### 本文

どちらの価値が高いのか
時代の進み方が異常なほど早い。
この間流行っていたものはすぐに飽きられて廃れていく。
インスタ映えなんかもそうだ。もうインスタすら「ダサい」と言う風潮がある。Facebookなど完全に「ダサい」の代名詞。
時代を作っている若い子達におじさん達は付いて行くのに必死だ。
インスタからインスタストーリーズへ、ストーリーズからTikTokへ。
知識としては付いていっているが、行動としては全く付いていけていない。
それはSNSに限ったことでは無い。
音楽だって今はストリーミングが主流。Amazon MusicやGoogle Play Music、Apple Musicなどで何万曲も再生することができる。
僕は現在32歳。
時代の流れと共に音楽の聴き方が変わってきたのは実感している。
小学校の時はCDをテープに移して再生していた。それも8センチの小さいCDをだ。とんねるずの「がじゃいも」や、ミスチルの「イノセントワールド」をテープに移していたのは今だに覚えている。
中学に上がるとMDプレーヤーが流行った。そして僕も、それまでのテープからMDへと変化させていった。TSUTAYAでレンタルCDを借りてはMDに映す日々。

######
### 提供資料

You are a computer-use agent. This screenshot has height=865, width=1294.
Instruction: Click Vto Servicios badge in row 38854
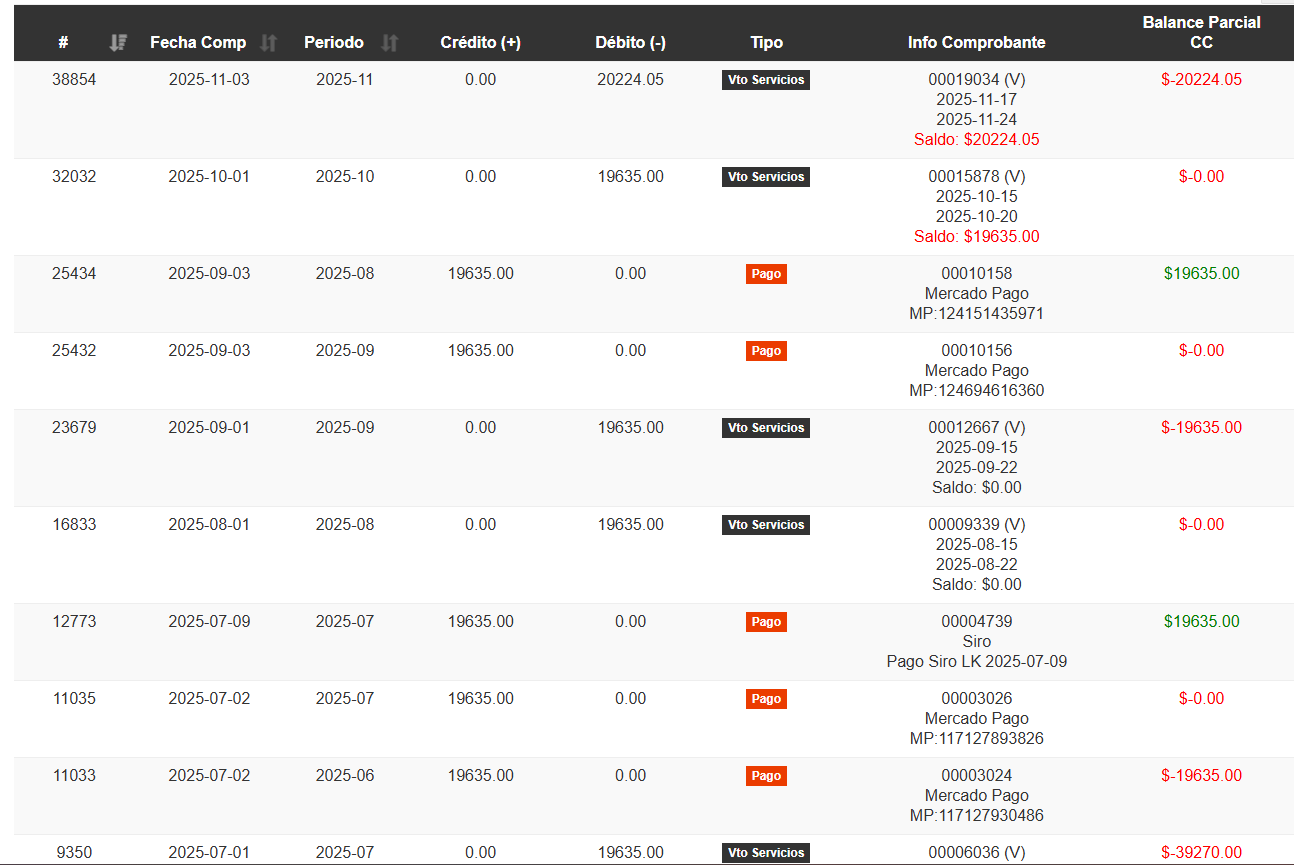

######

*指示と条件*
本文のうち、「それはSNSに限ったことでは無い。」から「ていたのは今だに覚えている。」までの部分を、終わりの語句も含めて一字一句変えずに抜き出しなさい。

*解答*
それはSNSに限ったことでは無い。
音楽だって今はストリーミングが主流。Amazon MusicやGoogle Play Music、Apple Musicなどで何万曲も再生することができる。
僕は現在32歳。
時代の流れと共に音楽の聴き方が変わってきたのは実感している。
小学校の時はCDをテープに移して再生していた。それも8センチの小さいCDをだ。とんねるずの「がじゃいも」や、ミスチルの「イノセントワールド」をテープに移していたのは今だに覚えている。